I was not aware of the Instagram back story and without understanding the title of this comic or how any of this pertained to Instagram I was still able to understand and appreciate the joke.--Matt
I thought the comic was sort of funny when I first read it, but when I saw the title everything really clicked. I wrote "the comic makes sense by itself" because it did to me before I noticed the word "Instagram." 108.233.253.211 22:56, 22 December 2012 (UTC)


Another slight difference is that when Chad sells Cueball's stuff, Cueball can't use it anymore. If Instagram sells its users' photos, they can still use them. If the users try to sell them though, they probably will make less money if Instagram sells them for less. Bugefun (talk) 05:39, 23 December 2012 (UTC)

Another difference is that Cueball can actually get the stuff back from Chad. Instagram users can't - I mean, they can't be sure Instagram is not keeping copy. -- Hkmaly (talk) 09:51, 27 December 2012 (UTC)

My question is more mundane and editorial: how do we decide, in comics like these, who Cueball is? The "official transcript" merely has "Man #1" and "Man #2". Cueball's usually pretty sensible (or, at least, usually not completely unreasonable), so who's to say a reasonable mapping here wouldn't be Cueball calmly typing at the computer, and "Friend" flaming about Chad's changing policies? —Scs (talk) 03:59, 27 November 2013 (UTC)
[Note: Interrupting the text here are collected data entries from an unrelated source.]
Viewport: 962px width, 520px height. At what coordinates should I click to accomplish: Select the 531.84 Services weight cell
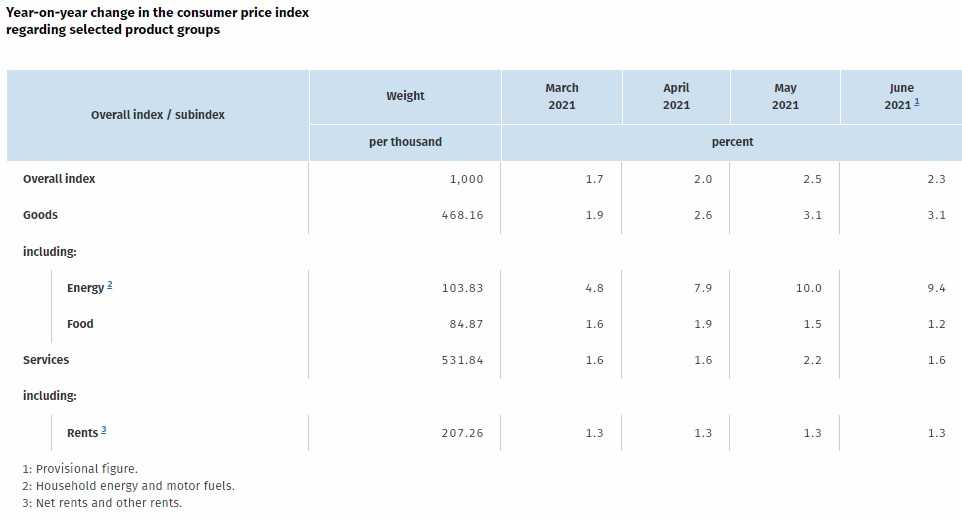point(460,360)
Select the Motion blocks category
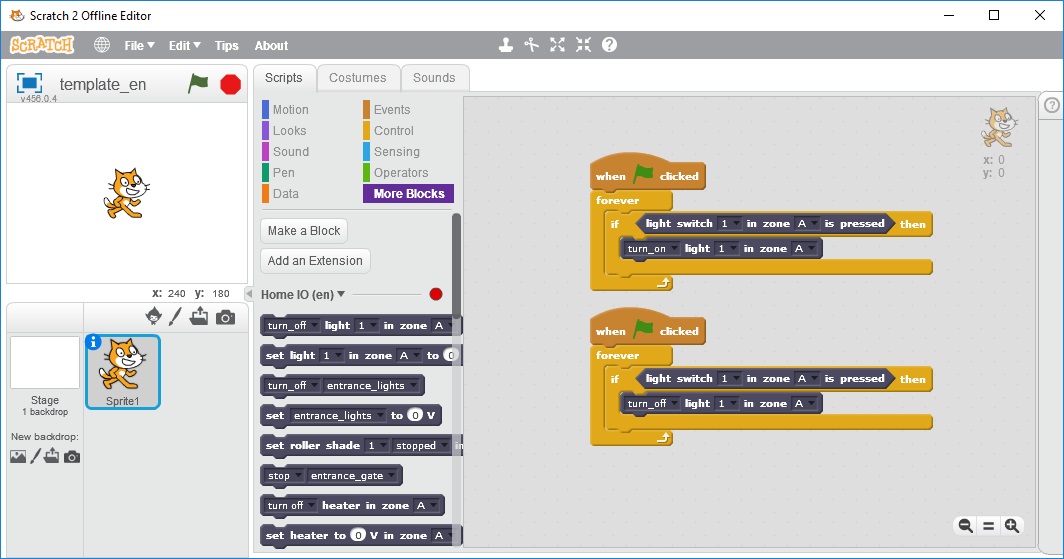 pos(290,110)
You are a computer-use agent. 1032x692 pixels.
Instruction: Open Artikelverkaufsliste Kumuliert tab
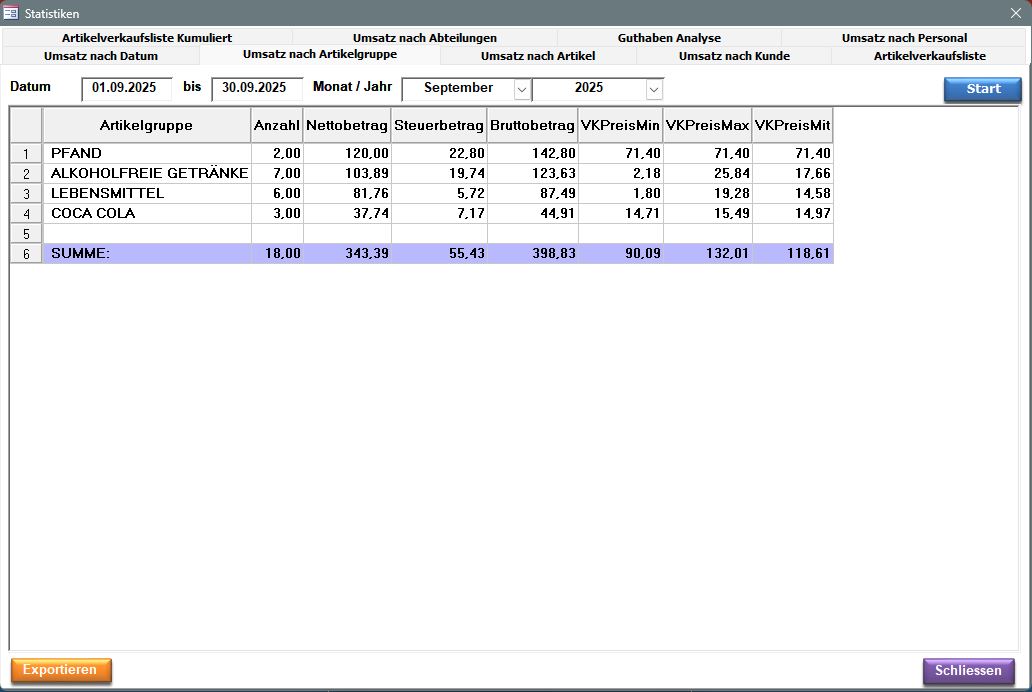point(146,38)
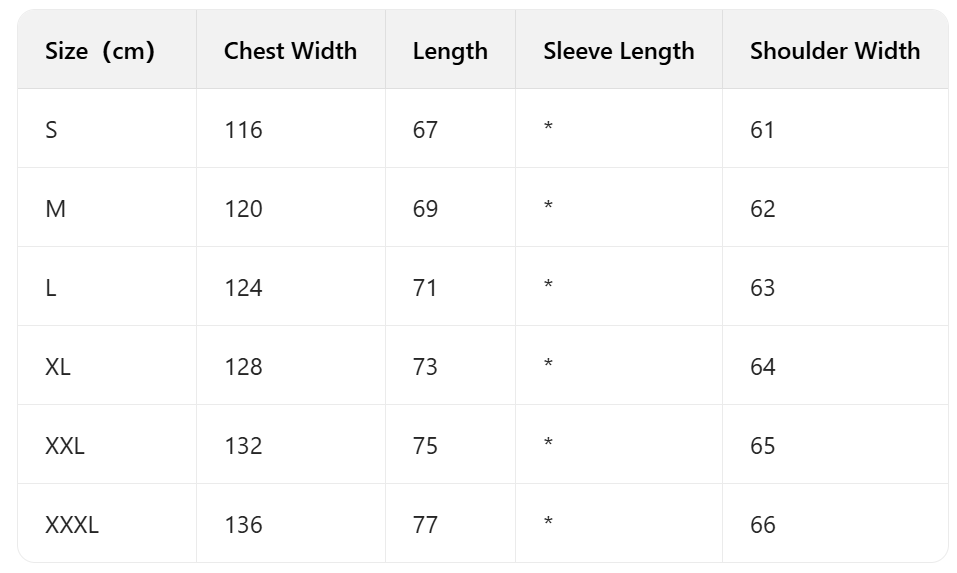Click shoulder width value 64
Image resolution: width=957 pixels, height=573 pixels.
(x=762, y=367)
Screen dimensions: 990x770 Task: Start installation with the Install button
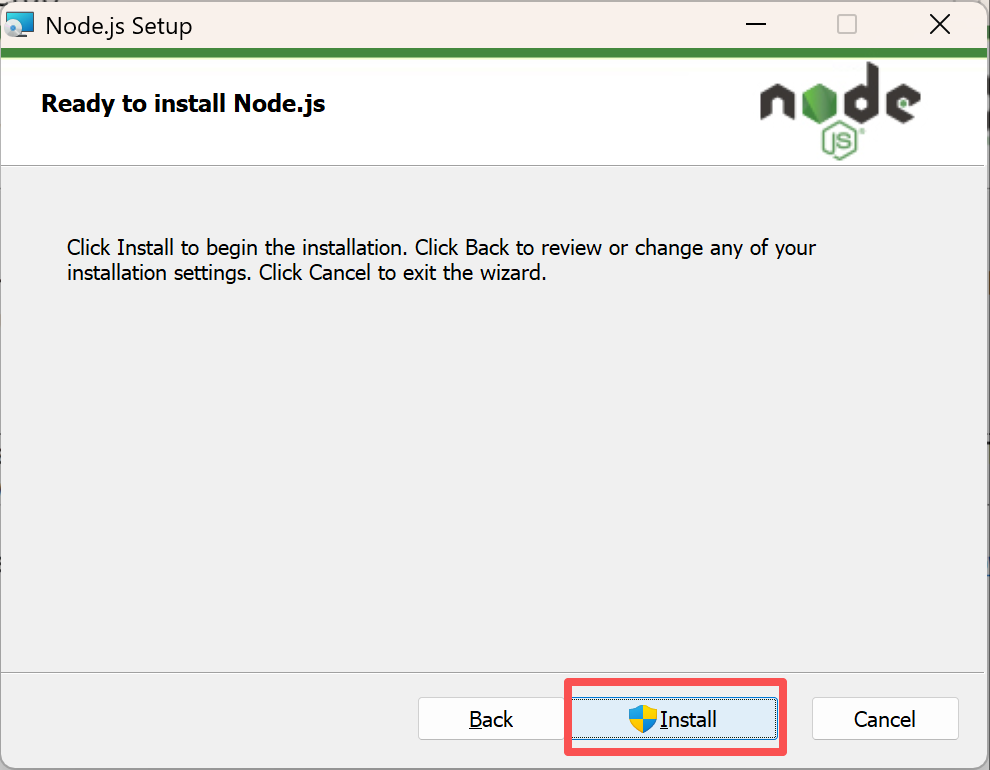click(x=674, y=718)
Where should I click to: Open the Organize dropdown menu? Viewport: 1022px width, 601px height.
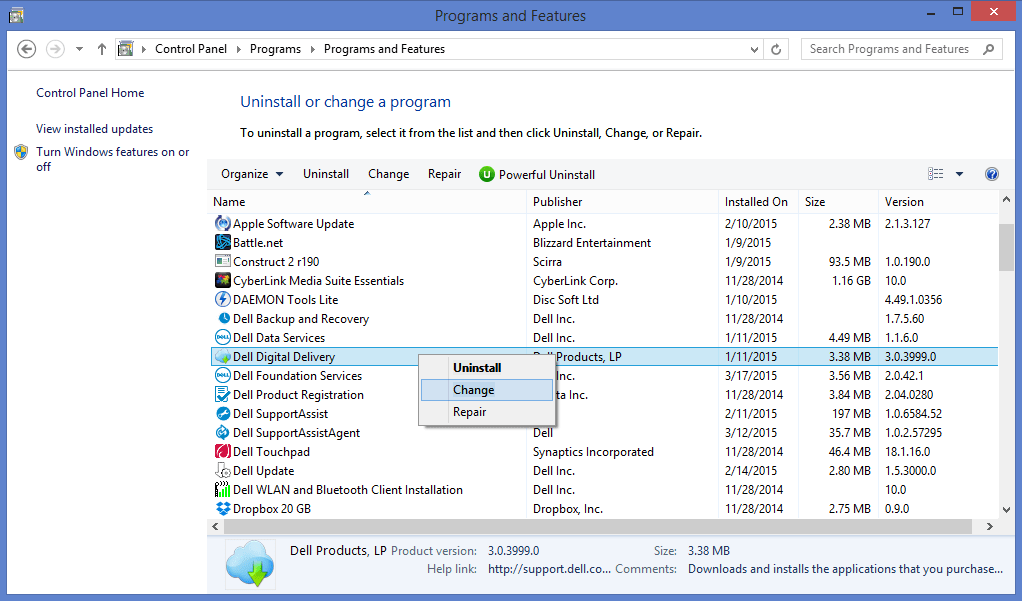pyautogui.click(x=252, y=174)
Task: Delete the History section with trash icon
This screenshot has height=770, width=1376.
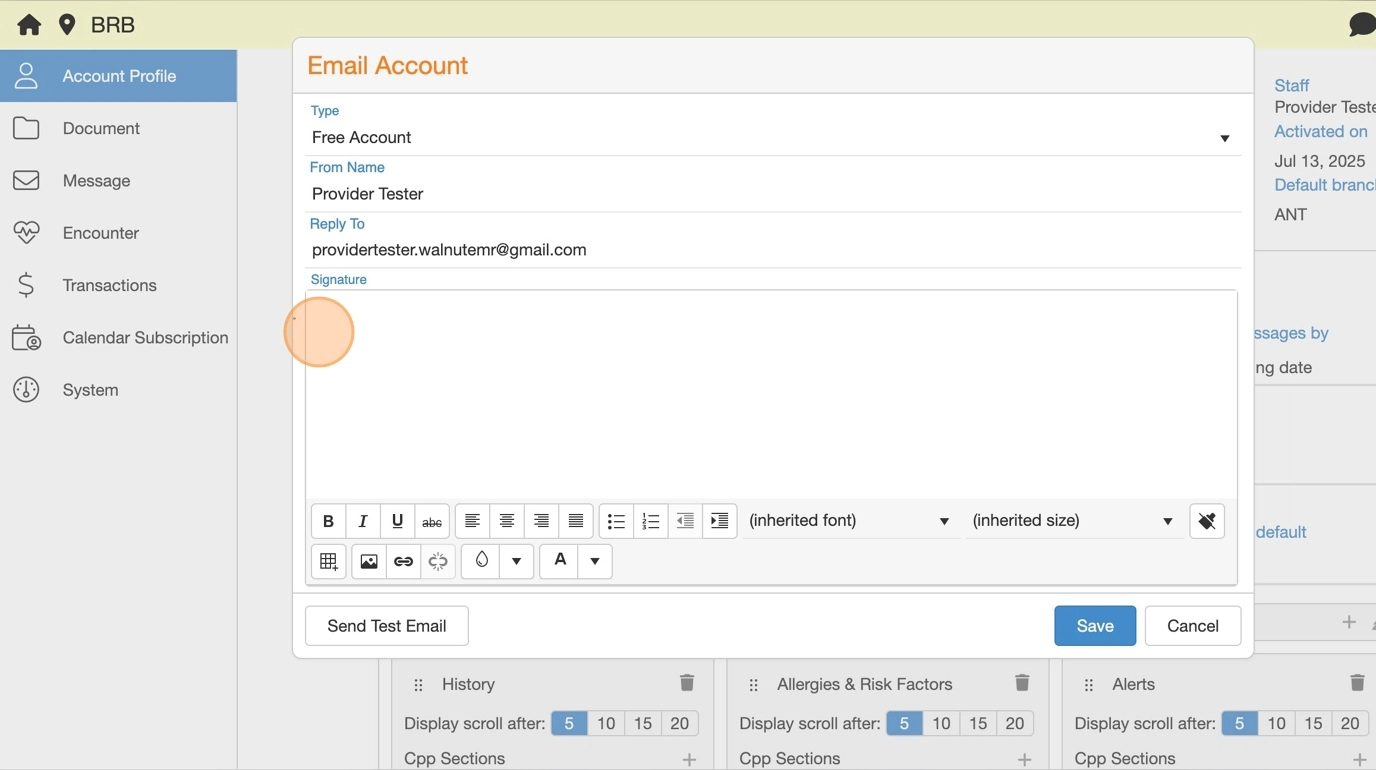Action: pyautogui.click(x=687, y=683)
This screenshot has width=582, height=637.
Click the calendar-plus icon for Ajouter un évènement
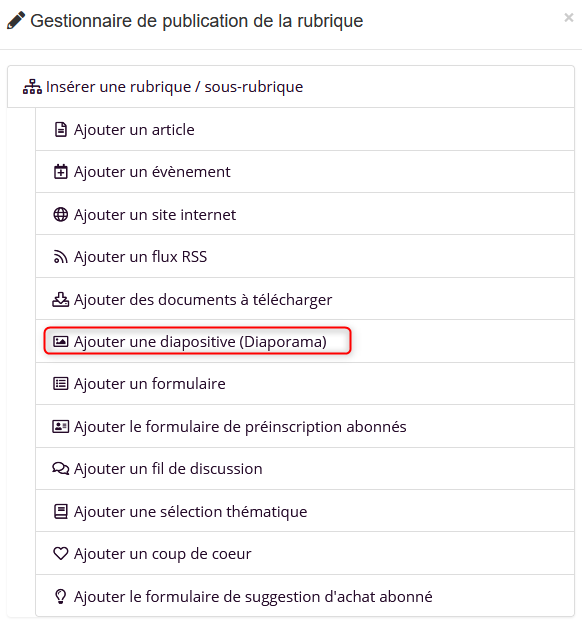(61, 172)
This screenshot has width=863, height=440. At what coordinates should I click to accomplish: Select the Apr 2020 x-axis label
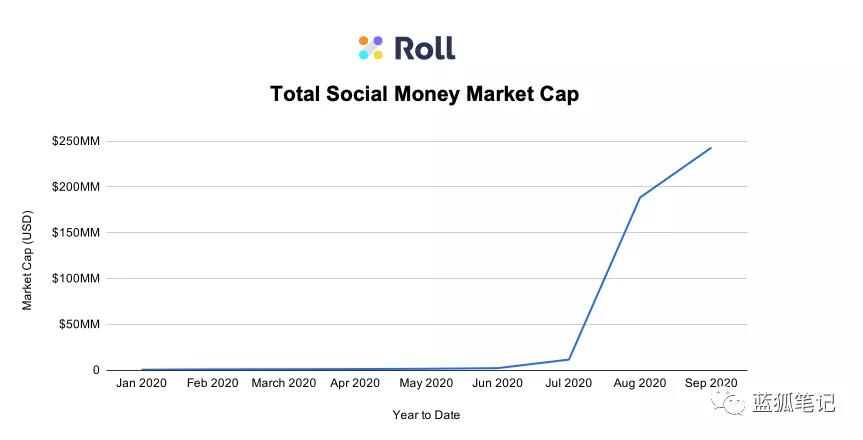(355, 383)
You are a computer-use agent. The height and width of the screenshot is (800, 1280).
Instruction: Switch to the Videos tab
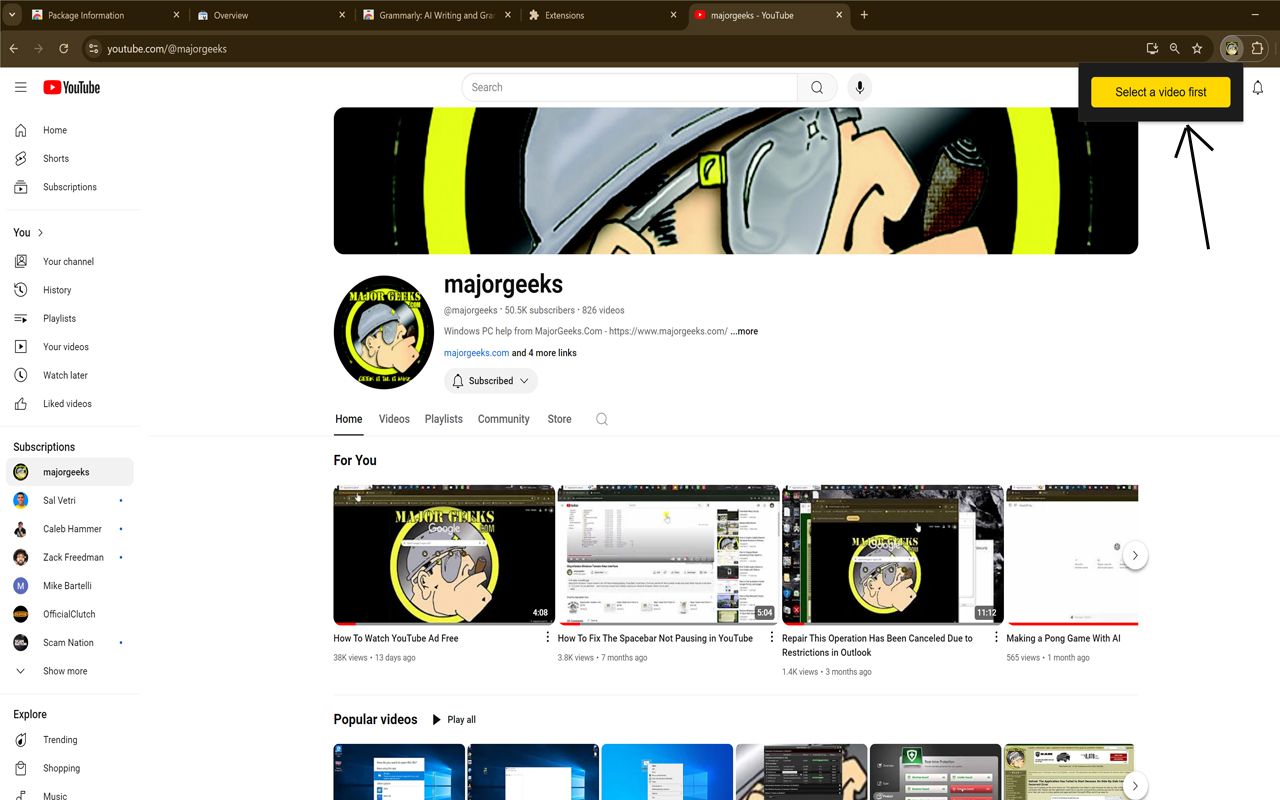point(393,419)
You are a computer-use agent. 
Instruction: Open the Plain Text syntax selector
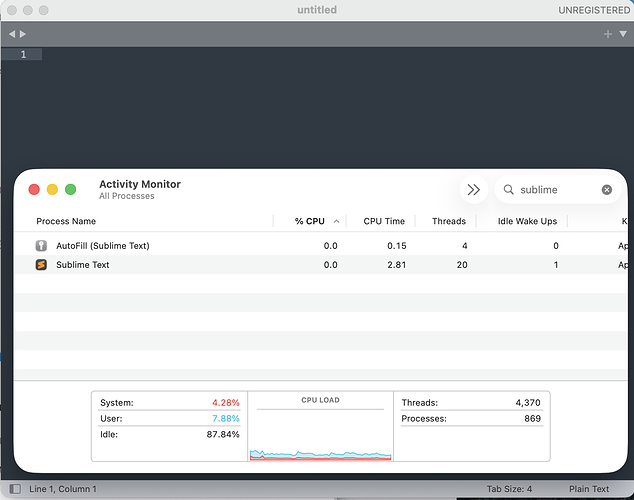coord(589,489)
I agree completely. Although Cueball can be a real idiot in some comics (where there are only one), and the only sensible in comics where there are more than one. So when there are more than one Cueball, then Cueball category should be added, but neither of those present should be labeled Cueball in the transcript or the explain. I have adopted the name The Dude from the note from Chad, and then the other Cueball is the friend. This I have corrected in the transcript, and then I have added much more to the explain, calling the two The Dude and the friend. I have done similarly in other comics with more than one Cueball. It is important to remember that it is only the readers of the comic who calls him Cueball. Randall never do, and thus we cannot consider Cueball to have any specific way of behaving. Other characters like Black Hat is more clearly defined, but then again even Black Hat behaves very differently from comic to comic. Kynde (talk) 10:31, 5 July 2014 (UTC)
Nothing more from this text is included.